WHAT YOU HAVE TO DO — Starting with the line that includes "Screen dimensions: 867x410", write out every remaining line of the records below exactly as it appears, leaving out any images.

TASK INPUTS —

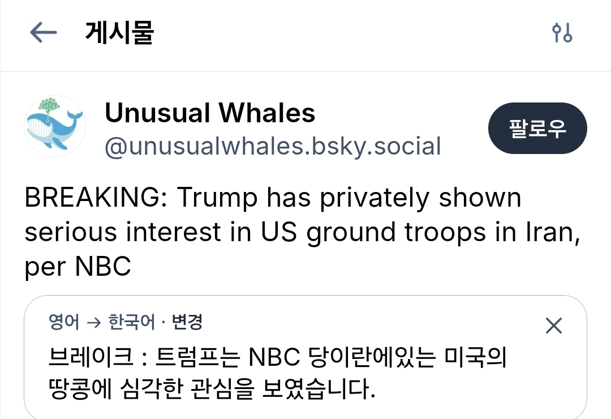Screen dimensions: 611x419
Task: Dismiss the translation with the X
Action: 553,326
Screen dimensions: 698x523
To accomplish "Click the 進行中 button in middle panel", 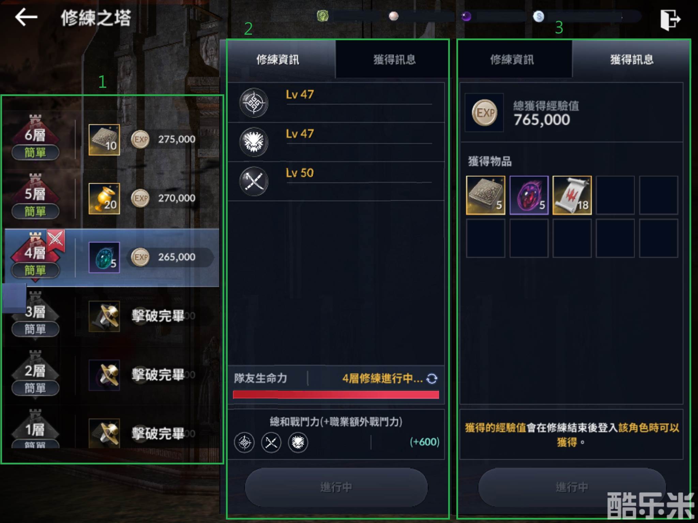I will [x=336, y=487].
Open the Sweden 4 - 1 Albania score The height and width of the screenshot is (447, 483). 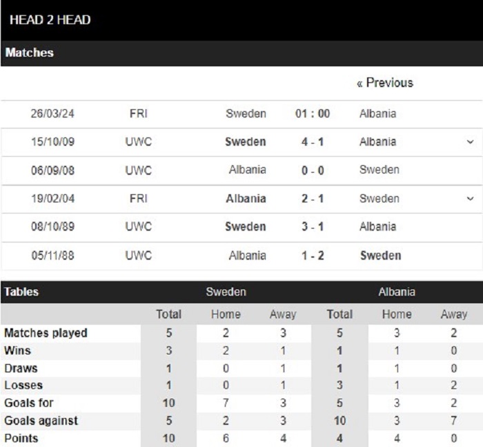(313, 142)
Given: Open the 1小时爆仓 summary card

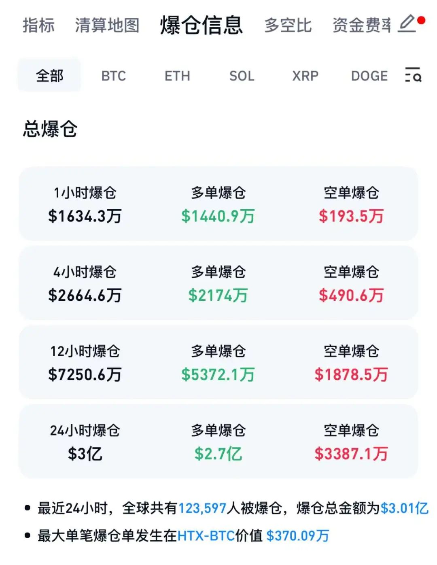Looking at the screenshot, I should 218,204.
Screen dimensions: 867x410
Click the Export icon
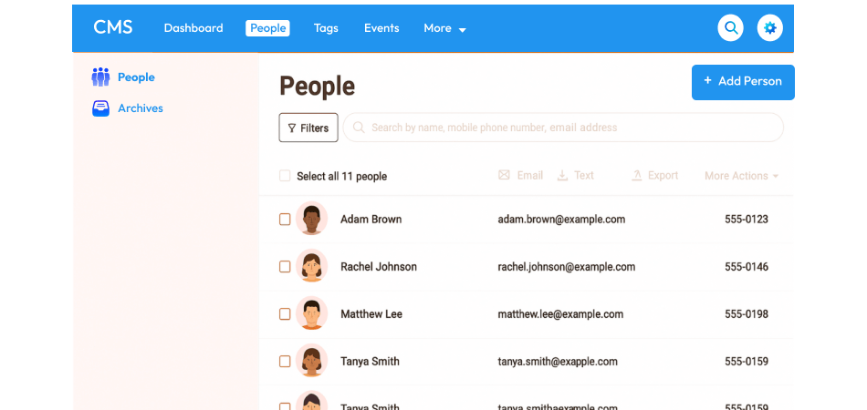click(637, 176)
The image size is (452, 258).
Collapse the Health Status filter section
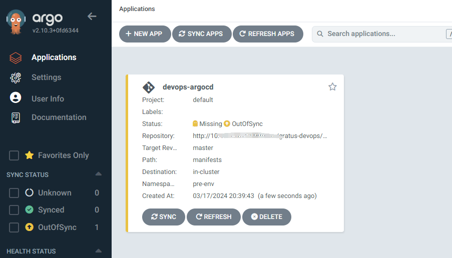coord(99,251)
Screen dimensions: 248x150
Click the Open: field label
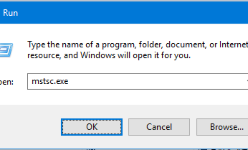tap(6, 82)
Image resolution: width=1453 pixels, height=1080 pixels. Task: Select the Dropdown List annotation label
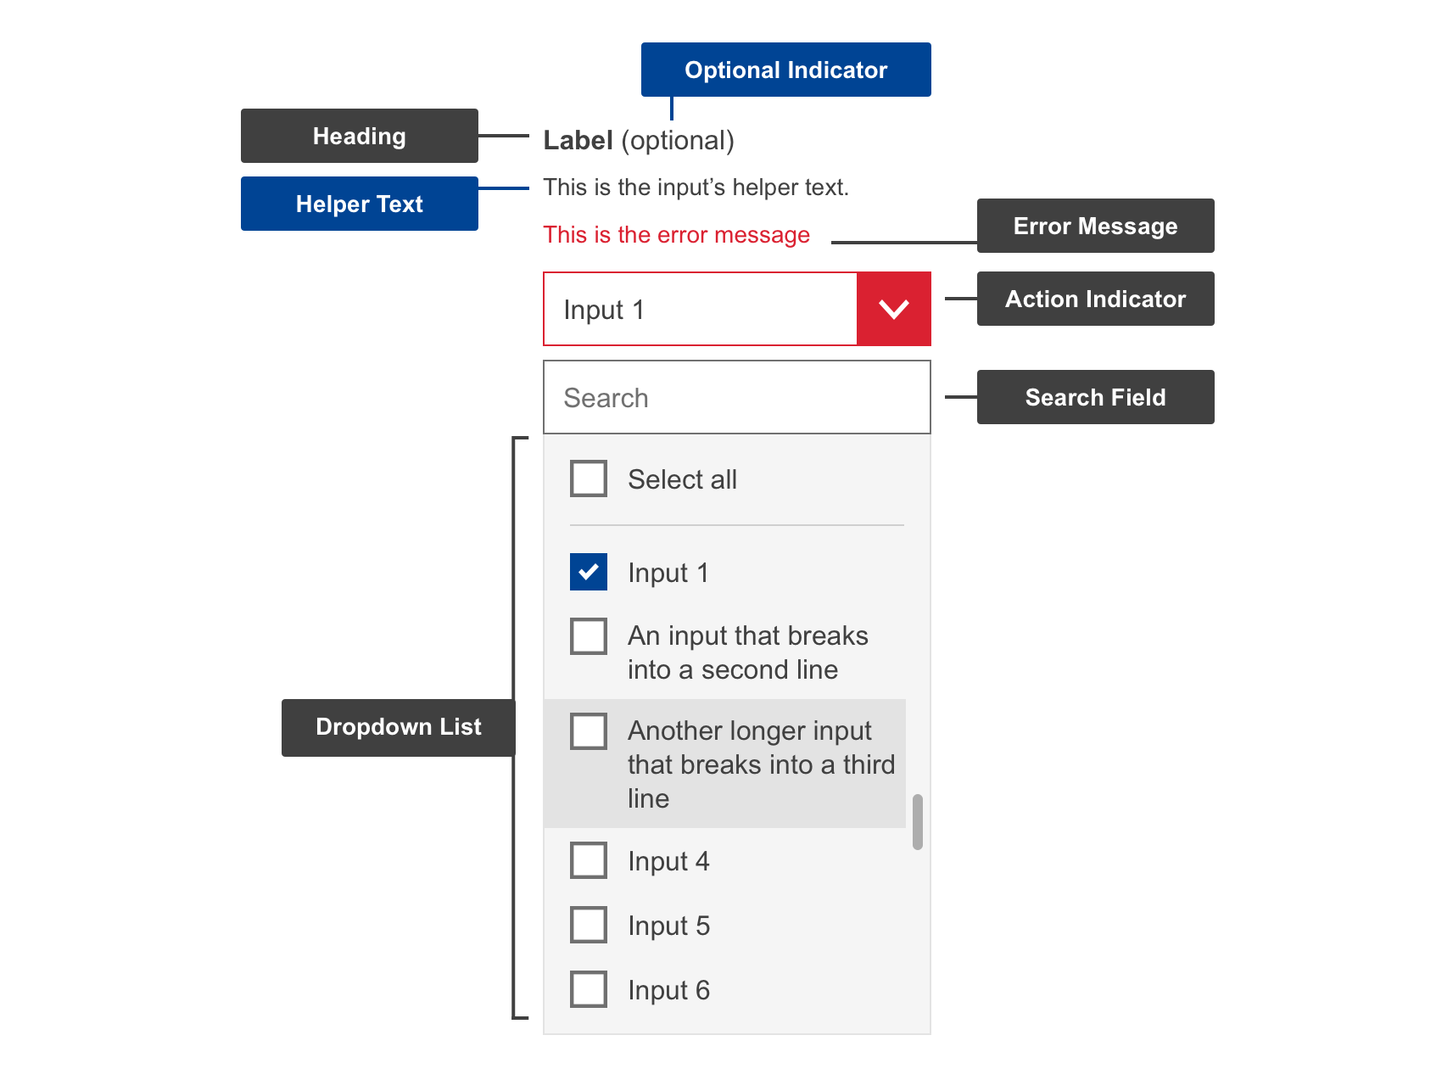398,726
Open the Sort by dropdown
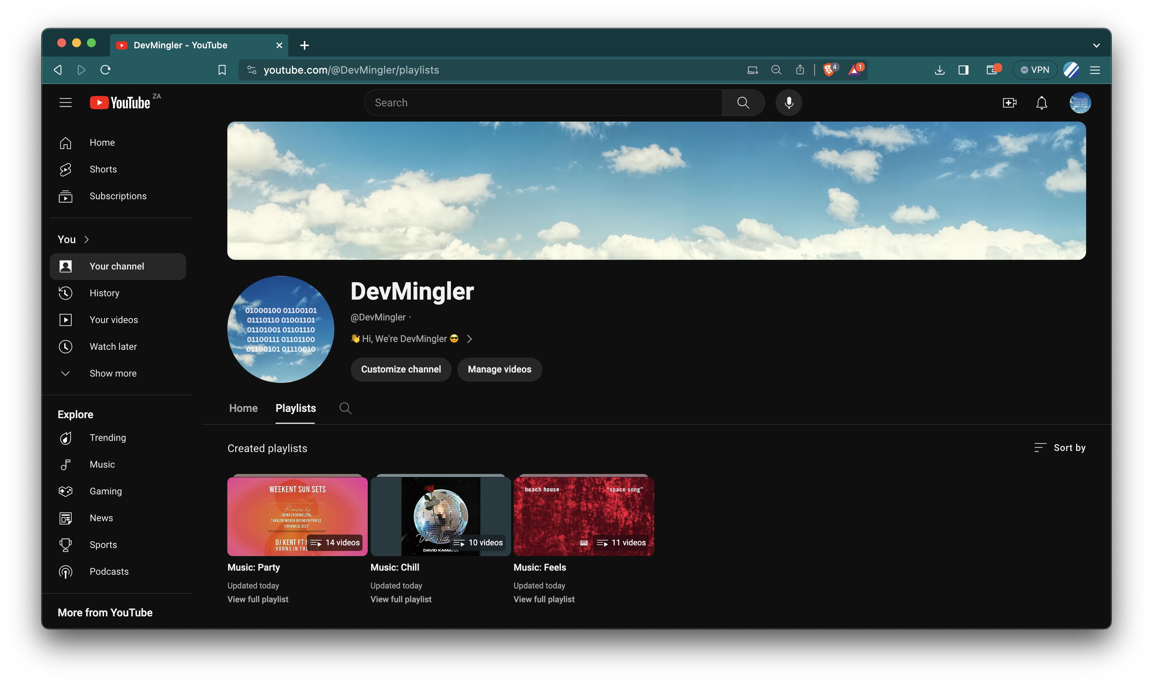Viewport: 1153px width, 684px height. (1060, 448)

ANSWER FOR THIS EXERCISE —
Screen dimensions: 867x410
Click the Export icon
click(637, 176)
The image size is (452, 258).
Collapse the Health Status filter section
coord(99,251)
Screen dimensions: 248x150
Click the Open: field label
tap(6, 82)
Image resolution: width=1453 pixels, height=1080 pixels. Task: Select the Dropdown List annotation label
398,726
Open the Sort by dropdown
Viewport: 1153px width, 684px height. (1060, 448)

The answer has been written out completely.